Of course, not everything in Swaziland is recipe for a coronary. Living in a vague tropical environment means fruit and lots of it: pineapples, papaya, banana, plums, lychees, nectarines, and mangoes for ~25c each. Avocados are literally falling from the trees – unsurprising given the massive size of them! Despite the fact that all of this grows really well in Swaziland, sadly almost everything you buy is imported from South Africa.
In fact, the only real local thing people consume here seems to be marula fruit, and that’s mostly in the form of marula beer – a highly potent and disgusting alcoholic beverage carried around in 2-20L containers. Each year, at the start of the marula season around March, the gogos (grandmothers) join the Queen Mother for the marula festival where they all get wasted and pass out on the grass in a culturally sanctioned event. Ahh, good times. The rest of the year, marula beer is doing its bit to boost the HIV and gender-based violence statistics. Sigh.
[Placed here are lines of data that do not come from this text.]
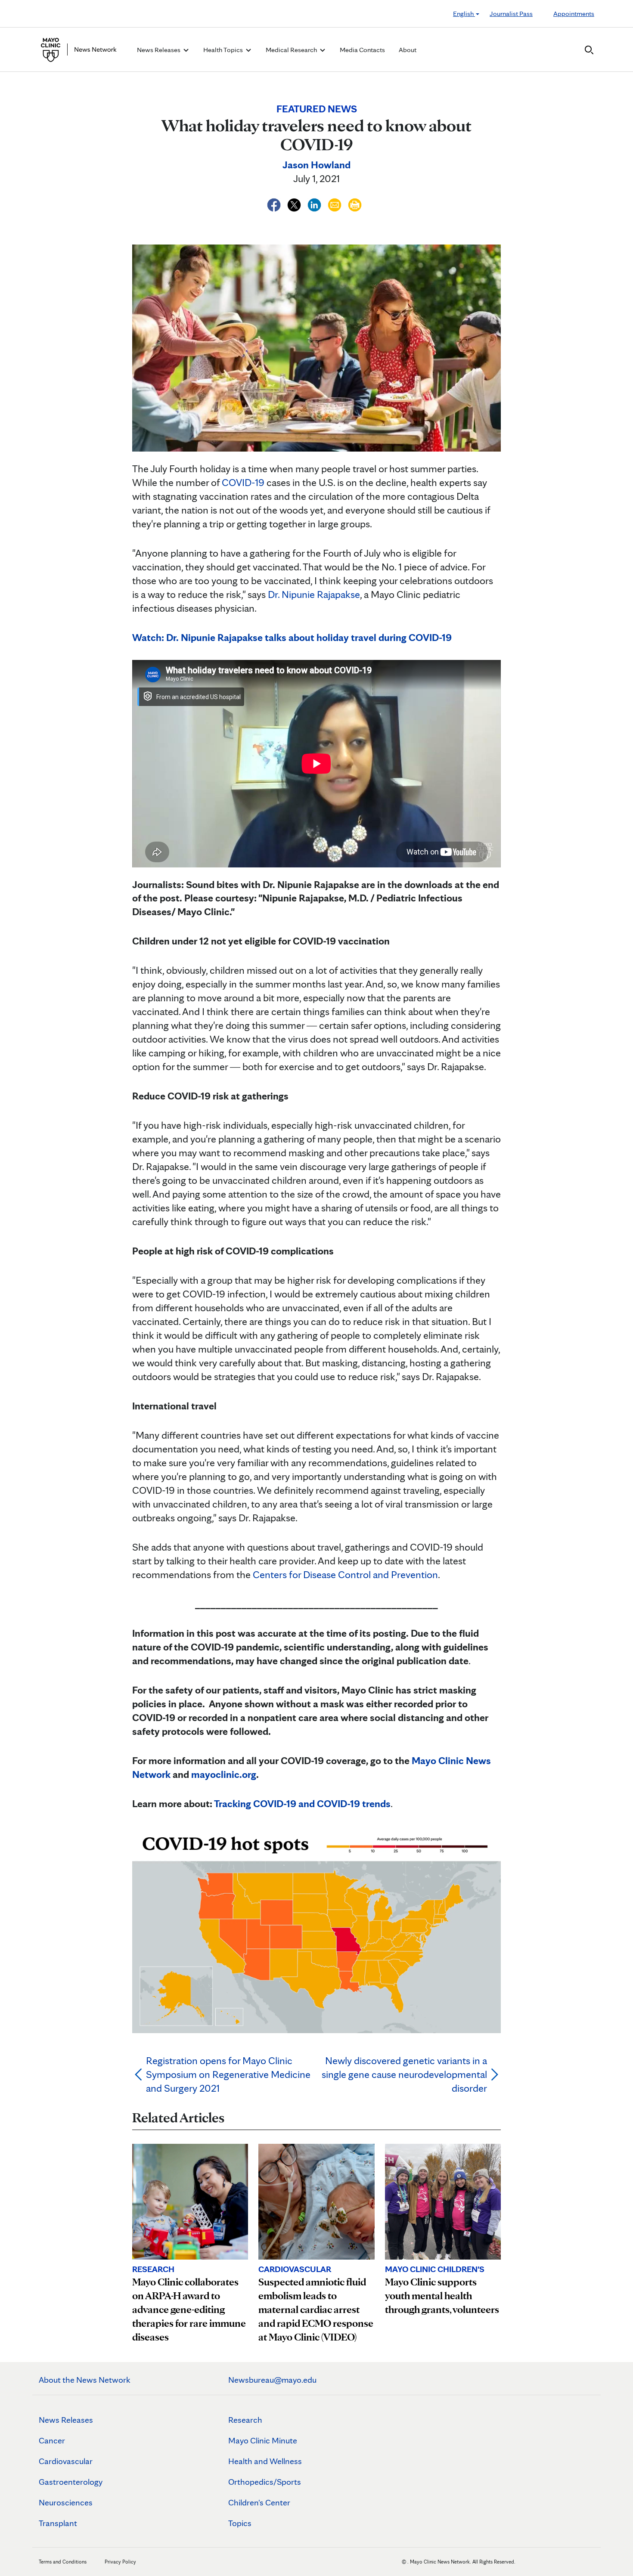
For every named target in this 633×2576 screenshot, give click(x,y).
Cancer (52, 2440)
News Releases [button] (159, 50)
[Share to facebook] (275, 203)
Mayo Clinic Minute (262, 2440)
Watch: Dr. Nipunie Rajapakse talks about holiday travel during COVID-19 (292, 637)
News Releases (66, 2420)
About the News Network (84, 2380)
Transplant (58, 2523)
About (407, 50)
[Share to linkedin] (315, 203)
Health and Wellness (265, 2461)
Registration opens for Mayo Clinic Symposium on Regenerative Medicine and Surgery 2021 (228, 2074)
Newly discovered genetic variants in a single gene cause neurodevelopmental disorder (404, 2074)
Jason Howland (316, 164)
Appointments (573, 13)
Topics (239, 2523)
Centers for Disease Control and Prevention (345, 1574)
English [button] (464, 13)
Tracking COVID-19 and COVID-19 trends (302, 1803)
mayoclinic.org (223, 1774)
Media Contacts (362, 50)
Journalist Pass (511, 13)
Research (245, 2420)
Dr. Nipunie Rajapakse (314, 594)
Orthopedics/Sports (264, 2482)
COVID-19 (243, 482)
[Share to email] (336, 203)
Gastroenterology (70, 2482)
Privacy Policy (120, 2561)
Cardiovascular (66, 2461)
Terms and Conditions (63, 2561)
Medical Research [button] (292, 50)
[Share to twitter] (295, 203)
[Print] (355, 203)
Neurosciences (66, 2502)
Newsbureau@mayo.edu (272, 2380)
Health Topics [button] (223, 50)
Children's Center (259, 2502)
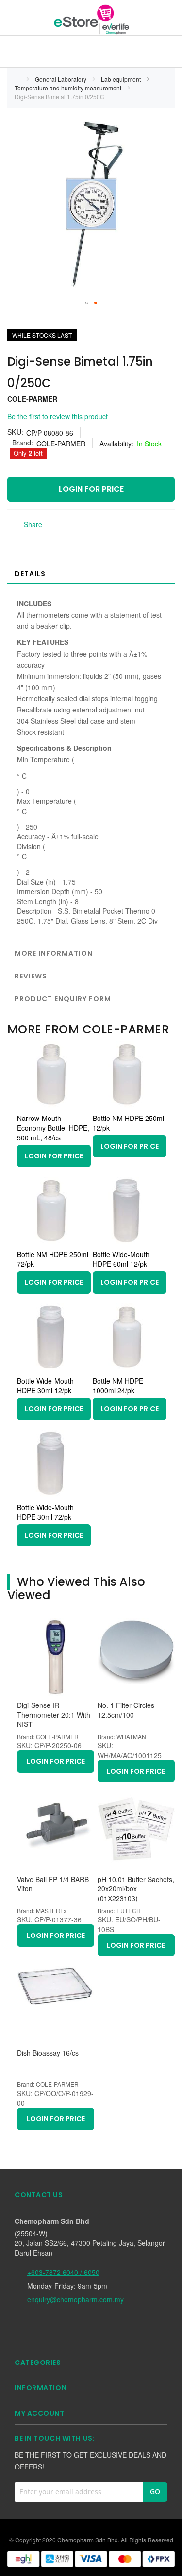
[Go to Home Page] (17, 79)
One can also find lubrication with the regular assortment of spirits (pick up a bottle for ~$10 per litre) or regular beer – the locally produced version being Sibebe, or imports such as Amstel and Windhoek (which was promoted to me at an event as “good for pregnant women because it boosts milk production”. Sigh again). There are also plenty of South African wines to choose from, as long as you’re happy to drink it warm or with ice.
If foetal alcohol syndrome and horrible hangovers aren’t your thing, your other beverage options include rooibos tea with milk and four sugars, ricoffy (instant coffee + chicory) with milk and four sugars, mahewu (a chunky, sour, milk-like drink made from fermented maize), emasi (a chunky, sour drink made from fermented milk), or “juice”, which is actually more like fluorescent cordial.
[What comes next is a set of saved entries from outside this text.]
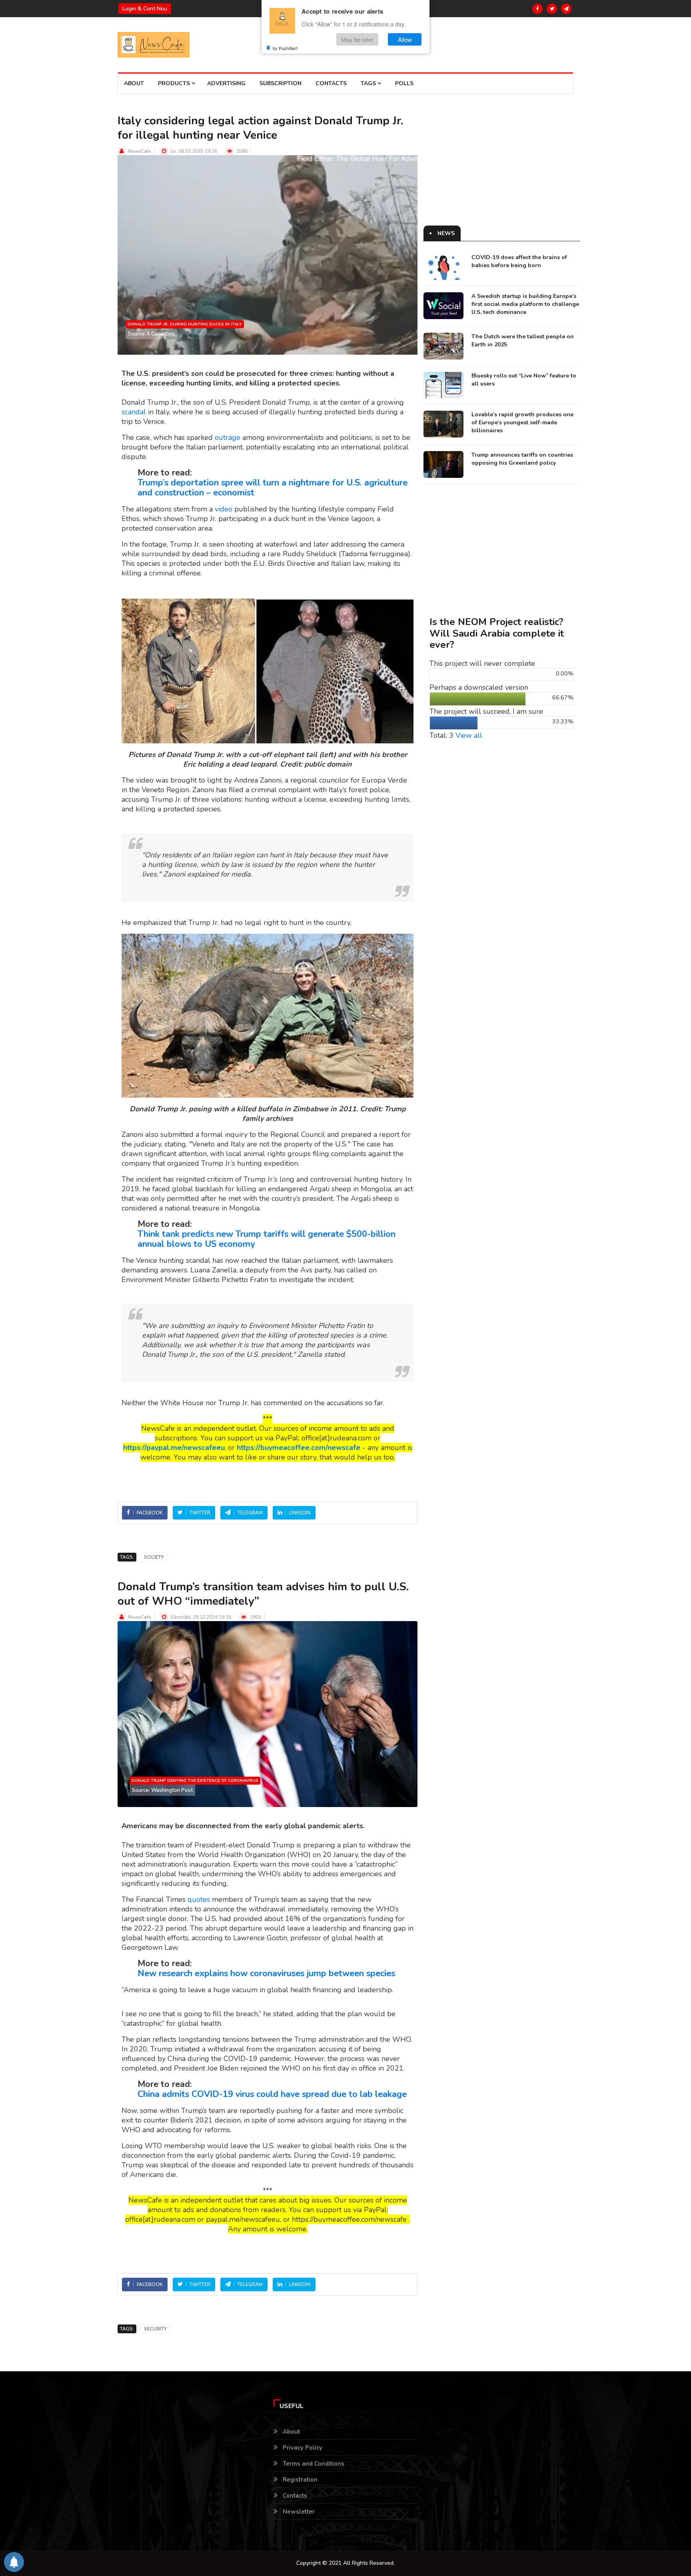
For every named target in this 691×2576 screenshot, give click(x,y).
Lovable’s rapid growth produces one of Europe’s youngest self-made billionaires (522, 422)
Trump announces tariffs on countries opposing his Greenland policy (522, 459)
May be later (357, 39)
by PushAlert (285, 48)
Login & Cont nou (144, 8)
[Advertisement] (501, 170)
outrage (227, 437)
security (155, 2329)
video (223, 509)
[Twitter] (552, 9)
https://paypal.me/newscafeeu (174, 1447)
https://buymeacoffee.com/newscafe (298, 1447)
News (446, 233)
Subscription (281, 83)
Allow (405, 39)
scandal (134, 412)
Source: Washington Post (162, 1790)
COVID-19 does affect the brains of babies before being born (519, 261)
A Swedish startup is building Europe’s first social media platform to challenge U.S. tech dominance (525, 304)
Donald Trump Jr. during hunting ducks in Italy (185, 324)
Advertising (226, 83)
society (154, 1557)
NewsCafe (139, 151)
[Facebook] (537, 9)
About (134, 83)
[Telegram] (566, 9)
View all (468, 735)
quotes (199, 1899)
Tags (369, 83)
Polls (404, 83)
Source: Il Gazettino (151, 333)
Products (175, 83)
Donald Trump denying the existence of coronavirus (195, 1780)
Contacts (331, 83)
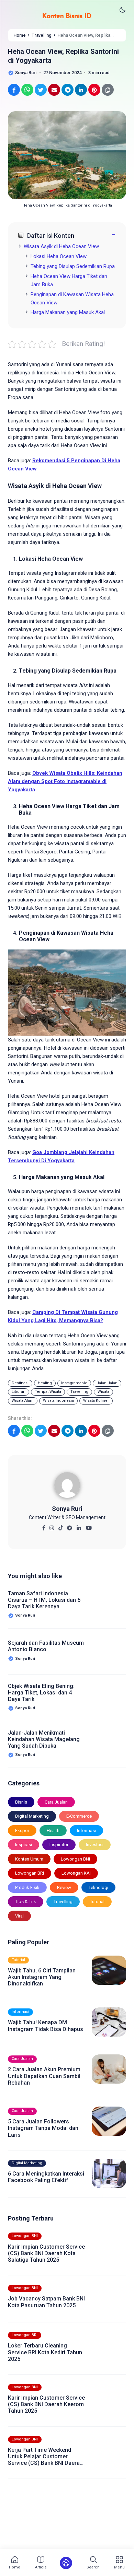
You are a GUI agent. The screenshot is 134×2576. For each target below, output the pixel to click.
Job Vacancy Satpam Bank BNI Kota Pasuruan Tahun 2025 (46, 2301)
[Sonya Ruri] (67, 1487)
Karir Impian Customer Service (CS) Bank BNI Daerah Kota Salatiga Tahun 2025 (46, 2253)
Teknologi (98, 1887)
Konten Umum (29, 1859)
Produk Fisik (27, 1887)
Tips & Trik (25, 1901)
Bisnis (21, 1802)
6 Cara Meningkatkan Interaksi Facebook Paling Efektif (46, 2176)
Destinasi (20, 1383)
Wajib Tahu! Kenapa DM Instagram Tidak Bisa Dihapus (45, 2025)
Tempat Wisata (48, 1391)
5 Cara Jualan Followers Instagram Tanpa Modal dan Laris (43, 2128)
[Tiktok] (60, 1526)
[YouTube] (89, 1526)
I will hazard a guess and say that none of this is tempting you. Nor should it. For all the good soil, tropical rains and temperate climate that Swaziland experiences, its food security situation is depressing. 60% of all food is imported, and 40% rely on food aid. This is despite the fact that agriculture is Swaziland’s number one export. To be more specific, sugar drink concentrate for Coca-Cola is Swaziland’s number one export. It is estimated that between 22% and 40% of Swaziland’s GDP is thanks to Coca-Colonisation. Is it any wonder that some estimates put the prevalence of diabetes higher than HIV, which currently stands at 26%. Can you taste the happiness?